All of the data that follows should be written out exactly.

━━━ Stored data ━━━

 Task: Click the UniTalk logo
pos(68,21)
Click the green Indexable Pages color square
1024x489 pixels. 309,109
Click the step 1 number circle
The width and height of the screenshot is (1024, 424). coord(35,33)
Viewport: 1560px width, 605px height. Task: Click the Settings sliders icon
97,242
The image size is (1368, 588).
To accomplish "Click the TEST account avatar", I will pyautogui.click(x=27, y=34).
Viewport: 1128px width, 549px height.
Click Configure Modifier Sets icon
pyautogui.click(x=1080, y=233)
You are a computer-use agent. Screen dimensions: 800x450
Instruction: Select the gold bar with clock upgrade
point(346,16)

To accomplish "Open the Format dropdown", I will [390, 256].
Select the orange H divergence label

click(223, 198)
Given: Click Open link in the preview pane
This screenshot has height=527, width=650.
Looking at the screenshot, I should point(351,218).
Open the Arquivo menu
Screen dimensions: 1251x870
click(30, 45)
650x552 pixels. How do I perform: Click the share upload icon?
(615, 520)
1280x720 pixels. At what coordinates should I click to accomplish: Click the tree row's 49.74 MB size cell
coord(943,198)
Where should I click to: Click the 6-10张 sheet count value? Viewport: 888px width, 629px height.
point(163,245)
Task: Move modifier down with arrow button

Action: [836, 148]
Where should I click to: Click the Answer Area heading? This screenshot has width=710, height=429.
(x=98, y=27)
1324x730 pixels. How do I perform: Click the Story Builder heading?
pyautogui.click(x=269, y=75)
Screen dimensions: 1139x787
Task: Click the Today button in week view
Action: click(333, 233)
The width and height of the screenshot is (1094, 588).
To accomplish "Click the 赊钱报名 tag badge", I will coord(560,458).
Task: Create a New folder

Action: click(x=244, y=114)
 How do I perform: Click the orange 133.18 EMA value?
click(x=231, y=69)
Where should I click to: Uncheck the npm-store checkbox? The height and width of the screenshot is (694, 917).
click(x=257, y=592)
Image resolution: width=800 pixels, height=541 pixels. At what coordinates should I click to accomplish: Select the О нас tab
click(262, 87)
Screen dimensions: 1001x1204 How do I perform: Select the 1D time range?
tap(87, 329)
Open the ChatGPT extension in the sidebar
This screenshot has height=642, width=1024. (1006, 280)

━━━

• Solution for this task:
 Task: Click the UniTalk logo
pos(68,21)
Click the green Indexable Pages color square
1024x489 pixels. 309,109
Click the step 1 number circle
The width and height of the screenshot is (1024, 424). coord(35,33)
Viewport: 1560px width, 605px height. Task: Click the Settings sliders icon
97,242
The image size is (1368, 588).
To accomplish "Click the TEST account avatar", I will pyautogui.click(x=27, y=34).
Viewport: 1128px width, 549px height.
Click Configure Modifier Sets icon
pyautogui.click(x=1080, y=233)
You are a computer-use agent. Screen dimensions: 800x450
Instruction: Select the gold bar with clock upgrade
point(346,16)

To accomplish "Open the Format dropdown", I will [390, 256].
Select the orange H divergence label

click(223, 198)
Given: Click Open link in the preview pane
This screenshot has height=527, width=650.
Looking at the screenshot, I should point(351,218).
Open the Arquivo menu
Screen dimensions: 1251x870
click(30, 45)
650x552 pixels. How do I perform: Click the share upload icon?
(615, 520)
1280x720 pixels. At what coordinates should I click to accomplish: Click the tree row's 49.74 MB size cell
coord(943,198)
Where should I click to: Click the 6-10张 sheet count value? Viewport: 888px width, 629px height.
point(163,245)
Task: Move modifier down with arrow button

Action: [836, 148]
Where should I click to: Click the Answer Area heading? This screenshot has width=710, height=429.
(x=98, y=27)
1324x730 pixels. How do I perform: Click the Story Builder heading?
pyautogui.click(x=269, y=75)
Screen dimensions: 1139x787
Task: Click the Today button in week view
Action: click(333, 233)
The width and height of the screenshot is (1094, 588).
To accomplish "Click the 赊钱报名 tag badge", I will coord(560,458).
Task: Create a New folder

Action: click(x=244, y=114)
 How do I perform: Click the orange 133.18 EMA value?
click(x=231, y=69)
Where should I click to: Uncheck the npm-store checkbox? The height and width of the screenshot is (694, 917).
click(x=257, y=592)
Image resolution: width=800 pixels, height=541 pixels. At what coordinates should I click to accomplish: Select the О нас tab
click(262, 87)
Screen dimensions: 1001x1204 How do I perform: Select the 1D time range?
tap(87, 329)
Open the ChatGPT extension in the sidebar
This screenshot has height=642, width=1024. (1006, 280)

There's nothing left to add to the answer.